А меж тем жизнь текла своим, на первый взгляд, привычным чередом. И все же странно, что старик король, если он и вправду сомневался в преданности Гарольда, не предупредил о том, что тот ему поведал, Вильгельма, направив к нему еще одного верного посланника. Хотя, быть может, вследствие недуга разум его и впрямь затуманивался с каждым днем, усыпляя бдительность и все больше отдаляя короля от земных дел. Не менее странно и то, что люди, тайных агентов коих герцог сумел сделать своими осведомителями в ближайшем окружении Эдуарда, так ничего и не узнали о готовящемся злодеянии, не сообщили также Вильгельму и о медленном угасании короля. Единственное, о чем они уведомили герцога — так это о том, что строительство собора Святого Петра в Вестминстере, главного детища Эдуарда, подходит к завершению и что в скором времени он будет освящен и в него войдут правоверные англичане. Сир Вильгельм глубоко верил клятвам. Невзирая на известное ему коварство Гарольда, он не хотел усомниться в его чистосердечности и, казалось, пребывал в каком-то самообмане. Как-то раз, по окончании трапезы, за которой я прислуживал, епископ Одон напомнил ему о нерешительности Гарольда перед произнесением клятвы и об отпущенной затем насмешке, но Вильгельм резко оборвал его:
— Любезный брат, а ведь на христианской земле за навет наказывают смертью — или вы забыли? Разве шутка Гарольда, пусть даже над Святыми мощами, имеет сколь-нибудь серьезное значение? Главное — клятва произнесена. Так или иначе, а он все же дал ее!
Вскоре со мной приключилась странная история, сыгравшая впоследствии роковую роль в моей жизни.

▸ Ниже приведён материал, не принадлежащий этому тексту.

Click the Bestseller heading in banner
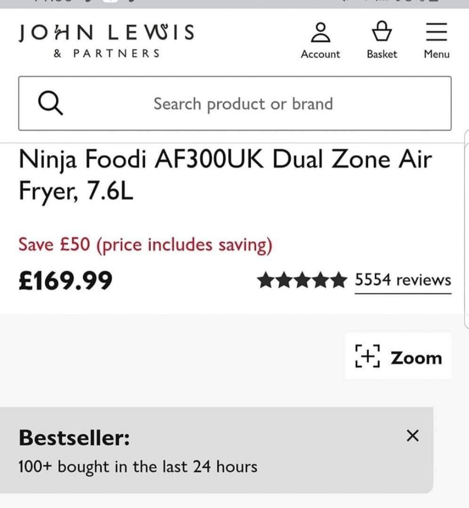This screenshot has width=469, height=508. click(74, 437)
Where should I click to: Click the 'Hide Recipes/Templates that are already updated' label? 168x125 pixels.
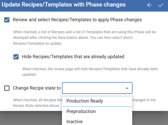[73, 57]
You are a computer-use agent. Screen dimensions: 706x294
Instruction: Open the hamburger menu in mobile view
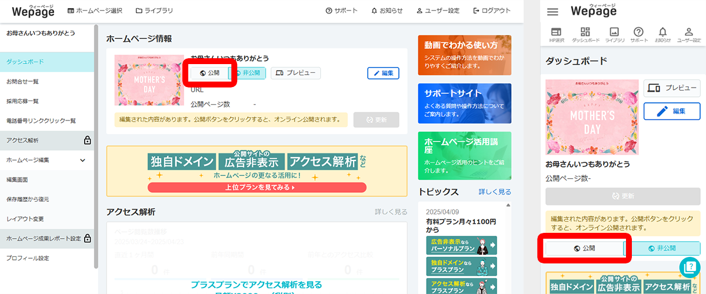(552, 12)
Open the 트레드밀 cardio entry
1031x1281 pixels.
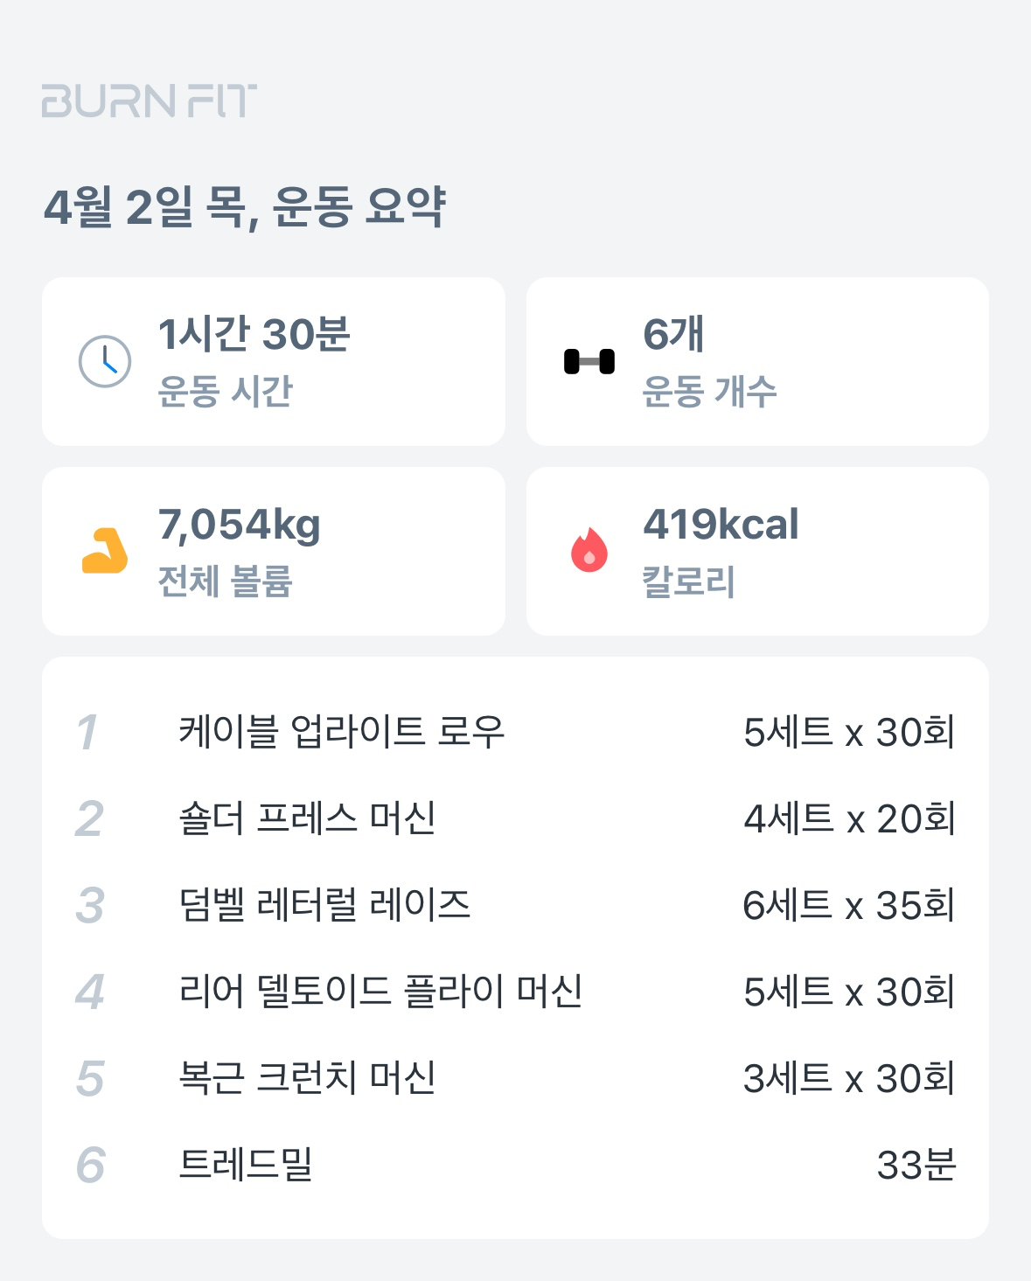click(246, 1165)
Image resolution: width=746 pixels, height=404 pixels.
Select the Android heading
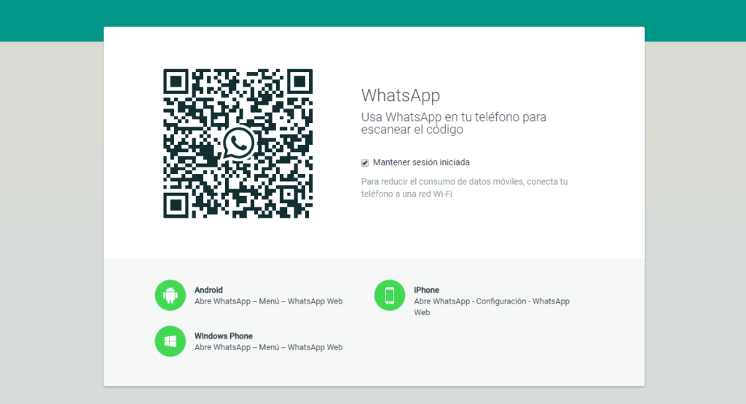tap(208, 290)
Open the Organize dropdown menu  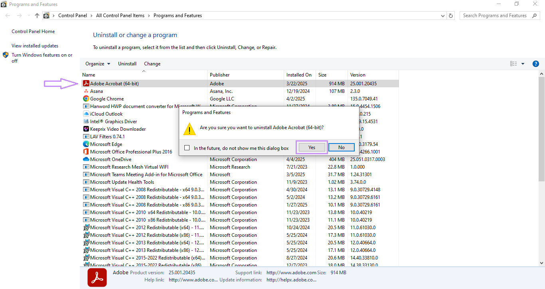click(97, 63)
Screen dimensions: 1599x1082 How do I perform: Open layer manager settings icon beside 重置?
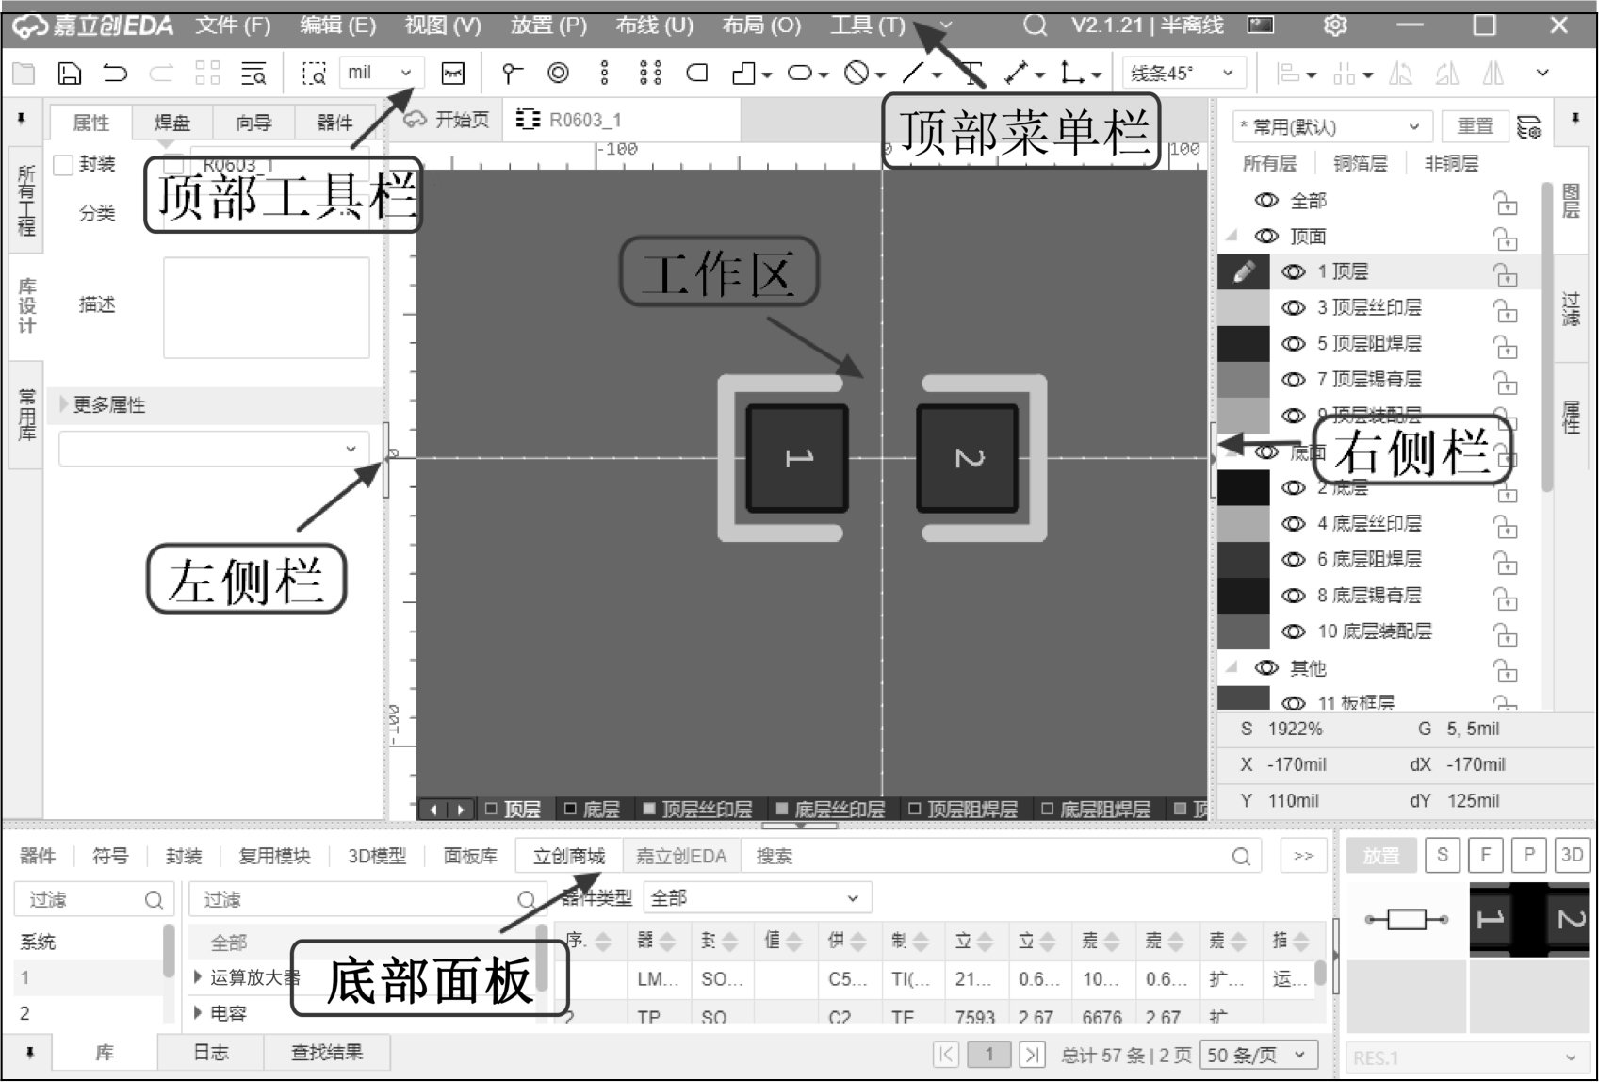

Однажды при герцогском дворе объявилась группа лицедеев: фокусников, жонглеров и паяцев, — их допустили, дабы скрасить долгие зимние вечера. То были сущие бродяги, пришедшие Бог весть из какой части света, обросшие темной кожей. И если сир Вильгельм соблаговолил принять их, то лишь по настоятельной просьбе герцогини Матильды. Хотя он и был лишен предрассудков, его, однако, всегда терзали опасения, как бы сии отродья не причинили нам зла, ибо лицедейская братия славилась большим умением одурачивать простодушных людей своими глупыми предсказаниями. Но у наших актеров имелись самые лестные рекомендательные грамоты. Они уже успели дать представления в Аквитании, Пуату и во Фландрии. Все они оказались ловкими фиглярами, борцами, акробатами, а также отменными певцами и музыкантами. И была среди них девушка с устами и перстами феи, она пела неизвестные у нас песни и подыгрывала себе на цитре[31]. Мы больше привыкли слушать гимны, прославляющие ратные подвиги, а песни этой девушки по имени Мирга были сродни печальному шелесту деревьев, тихому рокоту приливов и отливов, любовным стенаниям. Она как бы возникла из бездны времен, воплотив в себе идеальный образ нетленной красы и грусти. А иной раз она представала перед нами в зверином обличье и бесподобно исполняла в кругу своих соплеменников, обряженных в шкуры медведей и оленей, магический дикий танец. У нее были такие темные волосы и кожа, что мы приняли ее за сарацинку. Дивная стать, легкая и изящная поступь делали ее неотразимо женственной, так что определить хотя бы примерно ее возраст было невозможно. Частенько герцогиня, коротавшая время за вышиванием в кругу придворных дам, звала девушку к себе в покои, дабы усладиться ее пением. И я полюбил ее. Однако в ту пору я был еще совсем юнцом, не искушенным в делах любовных, и сам удивлялся, отчего это вдруг при встрече с нею у меня начинает колотиться сердце, а к лицу подступает кровь. Чтобы понять свое состояние, я решил поделиться тем, что чувствовал, с Гераром.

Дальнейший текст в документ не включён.